Governments are not totally stupid. They guarantee banks because the latter provide a social utility: a safe haven for money, and a payment system. But governments also realise that they are providing incentives for banks to economise on capital and take on risk. So governments impose capital-adequacy ratios, rules on risk management and (if they are sensible) liquidity requirements, as well. Unfortunately, these institutions are not only complex, but are staffed by single-minded and talented people. They go round regulations, just as water flows round an obstruction.
The result of this ingenuity includes “special purpose vehicles”, hedge funds and even, in some respects, private equity funds. These are all, in varying ways, off-balance-sheet banks: ways to exploit the exceptionally profitable opportunities (and corresponding risks) created by high leverage and maturity transformation. Securitisation, to take a salient example, is a clever way to shift what would once have been bank loans on to the books of these quasi-banks, with the consequences we all now see.
Quite as important as the tussle between regulators and shareholders is that between shareholders and their employees. In an industry with long periods of high profitability, followed by massive write-offs, the ideal employment contract for the employee has high bonuses for short-term performance.
Assume, then, a run of profitable years in which shareholders receive high returns and employees are handsomely rewarded. Then comes the year of the locusts. Many employees may then lose their jobs. But since they do not receive negative pay, they are able to keep their earlier gains.
So what we have is a risk-loving industry guaranteed as a public utility. One result has been insufficient capital. That permits splendid returns in good times. But the capital may well prove inadequate in bad ones. The loss of capital could well lead to a tightening of credit in the years ahead.
If so, the structure and regulation of banking might have to be reconsidered, again. One possibility would be higher capital requirements. This would lower peak returns and so reduce the chances of subsequent negative returns.
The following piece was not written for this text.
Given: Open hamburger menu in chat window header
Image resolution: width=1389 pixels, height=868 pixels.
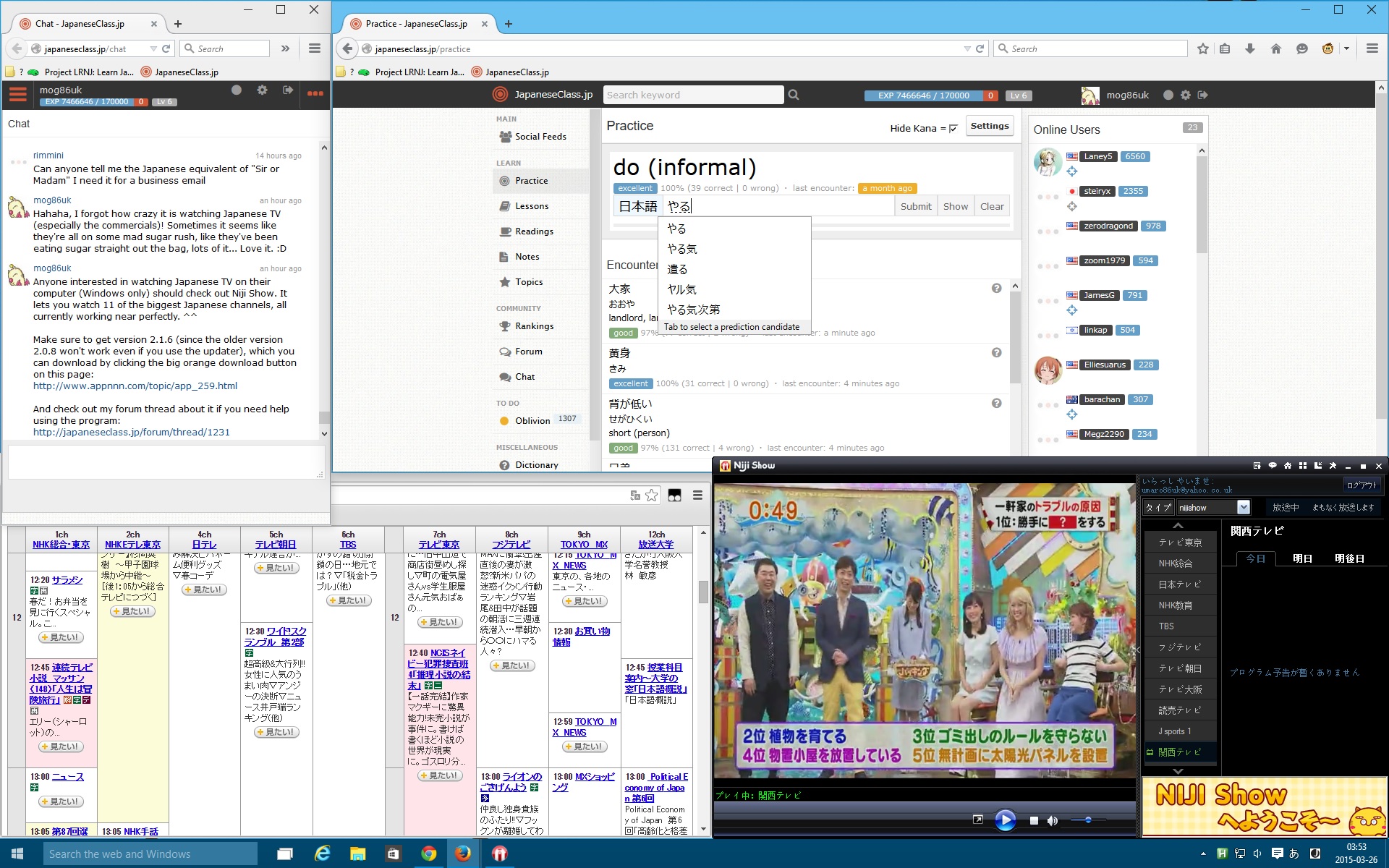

Mr Smithers and Prof Wood suggest a 40 per cent increase in capital for the UK. Other possibilities are measures to make regulation easier: narrow banking is an old favourite, although hard to make work. Henry Kaufman, a highly experienced observer of credit markets, suggests intense scrutiny of banks deemed “too big to fail”.
What seems increasingly clear is that the combination of generous government guarantees with rampant profit-making in inadequately capitalised institutions is an accident waiting to happen – again and again and again. Either the banking industry should be treated as a utility, with regulated returns, or it should be viewed as a profit-seeking industry that operates in accordance with the laws of the market, including, if necessary, mass bankruptcies. Since we cannot accept the latter, I suspect we will be forced to move towards the former. Little can be done now. But when the recovery begins, we must impose higher capital requirements.